Une seule image

Dossier: Image(s) et parole(s)

Une image de Godard, cela n’existe pas. J’ai essayé de trouver une image, j’ai dû me résoudre à celle d’un texte puisque celles des personnes et des choses chez Godard n’étaient jamais une seule image.

Ce n’est pas évident partout : j’ai souvent admiré les œuvres de Tarkovski en jouant à les arrêter, m’extasiant de la beauté de chaque plan immobile comme de magnifiques peintures. Ce n’était pas une idée déplacée d’œuvrer ainsi, surtout pour rendre hommage à Roublev. Mais Godard ne fait pas ça. Les images fixées de Karina qu’on a vues partout depuis qu’elle est morte ne sont pas aussi vraies que celles des films.
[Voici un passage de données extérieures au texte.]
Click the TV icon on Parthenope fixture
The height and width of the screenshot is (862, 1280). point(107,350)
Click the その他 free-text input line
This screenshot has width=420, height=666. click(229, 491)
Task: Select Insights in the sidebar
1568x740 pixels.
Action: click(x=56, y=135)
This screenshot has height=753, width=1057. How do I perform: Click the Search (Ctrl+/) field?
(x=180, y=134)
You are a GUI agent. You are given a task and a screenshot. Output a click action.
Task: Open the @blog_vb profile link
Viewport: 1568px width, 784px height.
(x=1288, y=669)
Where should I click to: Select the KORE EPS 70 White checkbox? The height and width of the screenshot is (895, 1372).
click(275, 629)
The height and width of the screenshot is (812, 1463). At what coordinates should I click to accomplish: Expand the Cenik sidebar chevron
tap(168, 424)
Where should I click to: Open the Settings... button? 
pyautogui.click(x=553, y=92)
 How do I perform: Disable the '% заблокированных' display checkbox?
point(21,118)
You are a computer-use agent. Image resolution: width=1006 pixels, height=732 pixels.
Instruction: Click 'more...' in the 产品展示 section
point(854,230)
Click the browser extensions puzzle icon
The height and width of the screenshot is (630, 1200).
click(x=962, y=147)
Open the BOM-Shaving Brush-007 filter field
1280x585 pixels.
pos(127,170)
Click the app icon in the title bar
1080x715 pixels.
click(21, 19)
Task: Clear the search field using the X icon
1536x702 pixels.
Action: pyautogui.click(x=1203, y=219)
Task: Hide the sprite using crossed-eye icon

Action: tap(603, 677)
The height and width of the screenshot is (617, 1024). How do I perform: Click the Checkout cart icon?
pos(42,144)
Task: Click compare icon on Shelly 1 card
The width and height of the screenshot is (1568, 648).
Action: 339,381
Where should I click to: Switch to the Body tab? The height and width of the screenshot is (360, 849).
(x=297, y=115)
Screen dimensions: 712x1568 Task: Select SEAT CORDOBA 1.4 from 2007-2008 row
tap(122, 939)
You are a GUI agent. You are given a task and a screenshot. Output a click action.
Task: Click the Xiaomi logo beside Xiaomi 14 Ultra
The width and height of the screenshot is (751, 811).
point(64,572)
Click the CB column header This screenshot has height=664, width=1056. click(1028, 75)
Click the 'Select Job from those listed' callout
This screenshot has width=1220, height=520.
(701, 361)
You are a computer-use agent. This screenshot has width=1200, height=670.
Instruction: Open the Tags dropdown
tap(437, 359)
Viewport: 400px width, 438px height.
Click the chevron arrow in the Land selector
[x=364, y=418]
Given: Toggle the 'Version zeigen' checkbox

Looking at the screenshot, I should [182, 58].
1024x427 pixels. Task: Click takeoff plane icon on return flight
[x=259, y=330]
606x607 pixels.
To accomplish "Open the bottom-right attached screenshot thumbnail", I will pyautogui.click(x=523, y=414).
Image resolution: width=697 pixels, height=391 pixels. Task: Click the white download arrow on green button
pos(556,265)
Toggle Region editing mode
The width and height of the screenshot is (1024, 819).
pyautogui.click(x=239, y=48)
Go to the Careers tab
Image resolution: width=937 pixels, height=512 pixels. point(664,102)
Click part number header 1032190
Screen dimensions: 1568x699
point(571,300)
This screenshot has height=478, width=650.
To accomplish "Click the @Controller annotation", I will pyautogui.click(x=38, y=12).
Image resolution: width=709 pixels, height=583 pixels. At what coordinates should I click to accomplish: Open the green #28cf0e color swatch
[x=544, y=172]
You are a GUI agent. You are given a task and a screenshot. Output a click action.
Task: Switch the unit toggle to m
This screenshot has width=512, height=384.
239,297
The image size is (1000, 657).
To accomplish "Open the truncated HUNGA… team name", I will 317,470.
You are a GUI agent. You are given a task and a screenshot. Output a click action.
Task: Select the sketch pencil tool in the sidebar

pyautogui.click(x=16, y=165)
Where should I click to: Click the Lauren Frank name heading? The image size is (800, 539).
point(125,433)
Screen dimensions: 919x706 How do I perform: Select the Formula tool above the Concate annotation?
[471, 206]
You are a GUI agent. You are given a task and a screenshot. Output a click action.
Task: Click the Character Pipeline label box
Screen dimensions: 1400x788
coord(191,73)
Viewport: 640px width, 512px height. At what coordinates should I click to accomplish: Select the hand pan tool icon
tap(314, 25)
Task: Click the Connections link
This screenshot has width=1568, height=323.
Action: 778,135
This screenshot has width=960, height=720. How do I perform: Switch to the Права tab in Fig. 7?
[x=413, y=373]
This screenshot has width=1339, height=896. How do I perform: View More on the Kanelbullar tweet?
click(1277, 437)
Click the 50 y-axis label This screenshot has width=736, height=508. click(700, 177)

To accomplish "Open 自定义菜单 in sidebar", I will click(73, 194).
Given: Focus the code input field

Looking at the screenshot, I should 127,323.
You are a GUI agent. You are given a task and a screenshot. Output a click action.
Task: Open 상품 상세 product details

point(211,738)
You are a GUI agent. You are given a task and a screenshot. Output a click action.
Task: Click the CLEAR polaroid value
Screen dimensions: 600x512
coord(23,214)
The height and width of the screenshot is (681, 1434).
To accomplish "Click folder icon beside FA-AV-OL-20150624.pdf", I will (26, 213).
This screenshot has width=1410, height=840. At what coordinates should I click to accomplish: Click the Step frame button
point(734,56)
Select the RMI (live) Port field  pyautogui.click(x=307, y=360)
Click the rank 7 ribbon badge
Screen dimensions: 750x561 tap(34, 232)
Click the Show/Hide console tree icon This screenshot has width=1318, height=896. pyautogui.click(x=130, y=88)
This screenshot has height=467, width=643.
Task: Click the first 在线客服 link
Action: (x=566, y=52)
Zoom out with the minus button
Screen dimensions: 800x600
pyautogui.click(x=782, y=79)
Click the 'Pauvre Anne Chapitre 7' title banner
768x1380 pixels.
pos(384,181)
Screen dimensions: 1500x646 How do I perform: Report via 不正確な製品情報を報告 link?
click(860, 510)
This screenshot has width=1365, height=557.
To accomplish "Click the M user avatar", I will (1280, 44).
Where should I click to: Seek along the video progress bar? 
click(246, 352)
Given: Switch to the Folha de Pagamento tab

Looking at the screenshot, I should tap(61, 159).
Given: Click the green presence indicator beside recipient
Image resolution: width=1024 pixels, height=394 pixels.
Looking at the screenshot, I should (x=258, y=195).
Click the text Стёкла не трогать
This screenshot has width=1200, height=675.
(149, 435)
Près de la dixième minute des Histoire(s) du cinéma, on trouve un exemple de ça. L’image est un texte affiché en grosses lettres : A GIRL AND A GUN. Des lettres noires encadrées de gras traits blancs.

Ce pourrait être une seule image, mais le « AND » entre GIRL et GUN cligne. Il apparait et disparait, forçant l’image à devenir plusieurs. On connait ce texte. Godard l’avait cité pour expliquer Bande à part, c’est le mot de Griffith : « All you need to make a movie is a girl and a gun.»

Pourquoi une fille ? Pourquoi un fusil ? Les réponses sont si évidentes et sordides qu’elles paralysent l’imagination. Mais l’absence répétée du « AND » qui clignote, elle, appelle un au-delà de l’image immobile, un lien instable, ce à quoi, évidemment, tout appel est condamné.

Avant cette image d’A GIRL AND A GUN, les Histoire(s) ont montré et parlé d’Irving Thalberg qui pensait 52 films par jour, de lui comme père fondateur et fils unique, puis on entend : « Et il fallut que cette histoire passe par là ». On comprend aisément les idées qui sont dites. Mais qu’en est-il du « AND » qui clignote. Le premier mot des Histoire(s) est « ne change rien, pour que tout soit différent ». Nous pourrions aussi demander ce que cela veut dire. Une image peut poser une question, mais une image qui disparait et qui réapparait la pose et y répond.

Qu’est-ce que la GIRL pour le cinéma ? Ce pourrait être la forme première de la séduction : l’appât. Qu’est-ce que le GUN ? La même chose. La mort séduit comme le sexe : les deux attirent et repoussent à leur manière (surtout si l’on tient compte des genres). Le fait est qu’ils déterminent. En cela ils forcent un comportement, ce qu’est la séduction, une prison qui s’appuie sur ce que veulent les personnes qu’on emprisonne et qu’on prend bien mieux lorsqu’elles y consentent. Mais peut-être que le AND qui clignote est vrai, peut-être qu’il est ce qui ne change rien pour que tout soit différent, parce qu’il signifie que ce sont les liens qui importent, pas le GIRL ou le GUN, et que ces liens ne se donnent que lorsqu’ils peuvent s’absenter.